● Exercise: Reproduce the listing below, swapping every "icon" for "symbol" and keeping all other text the same.

+ + + +

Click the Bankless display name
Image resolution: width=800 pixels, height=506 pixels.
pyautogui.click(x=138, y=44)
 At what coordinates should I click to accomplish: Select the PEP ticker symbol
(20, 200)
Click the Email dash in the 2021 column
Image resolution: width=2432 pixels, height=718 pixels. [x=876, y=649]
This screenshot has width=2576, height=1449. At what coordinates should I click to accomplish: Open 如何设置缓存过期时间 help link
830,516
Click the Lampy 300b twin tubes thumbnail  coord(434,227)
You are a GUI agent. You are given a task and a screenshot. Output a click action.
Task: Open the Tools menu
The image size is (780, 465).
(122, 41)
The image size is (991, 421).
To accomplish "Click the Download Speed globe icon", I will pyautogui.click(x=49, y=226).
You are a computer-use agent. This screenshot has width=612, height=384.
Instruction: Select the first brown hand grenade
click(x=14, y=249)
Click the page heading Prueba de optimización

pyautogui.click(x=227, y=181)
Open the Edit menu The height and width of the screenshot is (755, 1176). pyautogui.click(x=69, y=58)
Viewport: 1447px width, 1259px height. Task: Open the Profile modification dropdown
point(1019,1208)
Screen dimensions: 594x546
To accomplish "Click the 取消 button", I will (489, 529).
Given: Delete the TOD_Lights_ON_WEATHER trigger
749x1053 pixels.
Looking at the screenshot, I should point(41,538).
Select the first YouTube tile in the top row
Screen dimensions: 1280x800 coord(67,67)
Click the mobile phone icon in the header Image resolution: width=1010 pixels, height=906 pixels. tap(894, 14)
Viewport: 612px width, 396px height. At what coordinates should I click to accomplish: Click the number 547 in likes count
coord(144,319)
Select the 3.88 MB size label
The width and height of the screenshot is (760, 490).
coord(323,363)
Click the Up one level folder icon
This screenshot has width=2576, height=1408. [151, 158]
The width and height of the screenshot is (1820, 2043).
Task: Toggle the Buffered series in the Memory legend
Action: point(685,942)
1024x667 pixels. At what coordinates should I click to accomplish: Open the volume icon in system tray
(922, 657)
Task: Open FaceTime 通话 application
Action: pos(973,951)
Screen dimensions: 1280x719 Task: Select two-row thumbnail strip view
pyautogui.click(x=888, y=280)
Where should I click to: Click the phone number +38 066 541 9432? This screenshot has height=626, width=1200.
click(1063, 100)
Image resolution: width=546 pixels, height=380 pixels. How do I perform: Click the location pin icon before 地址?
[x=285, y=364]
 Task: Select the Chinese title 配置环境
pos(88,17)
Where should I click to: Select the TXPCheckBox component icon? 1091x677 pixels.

+ + + +

● Solution:
Click the Bankless display name
Image resolution: width=800 pixels, height=506 pixels.
pyautogui.click(x=138, y=44)
 At what coordinates should I click to accomplish: Select the PEP ticker symbol
(20, 200)
Click the Email dash in the 2021 column
Image resolution: width=2432 pixels, height=718 pixels. [x=876, y=649]
This screenshot has width=2576, height=1449. At what coordinates should I click to accomplish: Open 如何设置缓存过期时间 help link
830,516
Click the Lampy 300b twin tubes thumbnail  coord(434,227)
You are a GUI agent. You are given a task and a screenshot. Output a click action.
Task: Open the Tools menu
The image size is (780, 465).
(122, 41)
The image size is (991, 421).
To accomplish "Click the Download Speed globe symbol", I will pyautogui.click(x=49, y=226).
You are a computer-use agent. This screenshot has width=612, height=384.
Instruction: Select the first brown hand grenade
click(x=14, y=249)
Click the page heading Prueba de optimización

pyautogui.click(x=227, y=181)
Open the Edit menu The height and width of the screenshot is (755, 1176). pyautogui.click(x=69, y=58)
Viewport: 1447px width, 1259px height. Task: Open the Profile modification dropdown
point(1019,1208)
Screen dimensions: 594x546
To accomplish "Click the 取消 button", I will (489, 529).
Given: Delete the TOD_Lights_ON_WEATHER trigger
749x1053 pixels.
Looking at the screenshot, I should point(41,538).
Select the first YouTube tile in the top row
Screen dimensions: 1280x800 coord(67,67)
Click the mobile phone symbol in the header Image resolution: width=1010 pixels, height=906 pixels. tap(894, 14)
Viewport: 612px width, 396px height. At what coordinates should I click to accomplish: Click the number 547 in likes count
coord(144,319)
Select the 3.88 MB size label
The width and height of the screenshot is (760, 490).
coord(323,363)
Click the Up one level folder symbol
This screenshot has width=2576, height=1408. [151, 158]
The width and height of the screenshot is (1820, 2043).
Task: Toggle the Buffered series in the Memory legend
Action: point(685,942)
1024x667 pixels. At what coordinates should I click to accomplish: Open the volume symbol in system tray
(922, 657)
Task: Open FaceTime 通话 application
Action: pos(973,951)
Screen dimensions: 1280x719 Task: Select two-row thumbnail strip view
pyautogui.click(x=888, y=280)
Where should I click to: Click the phone number +38 066 541 9432? This screenshot has height=626, width=1200.
click(1063, 100)
Image resolution: width=546 pixels, height=380 pixels. How do I perform: Click the location pin symbol before 地址?
[x=285, y=364]
 Task: Select the Chinese title 配置环境
pos(88,17)
Where should I click to: Select the TXPCheckBox component symbol? 1091x677 pixels.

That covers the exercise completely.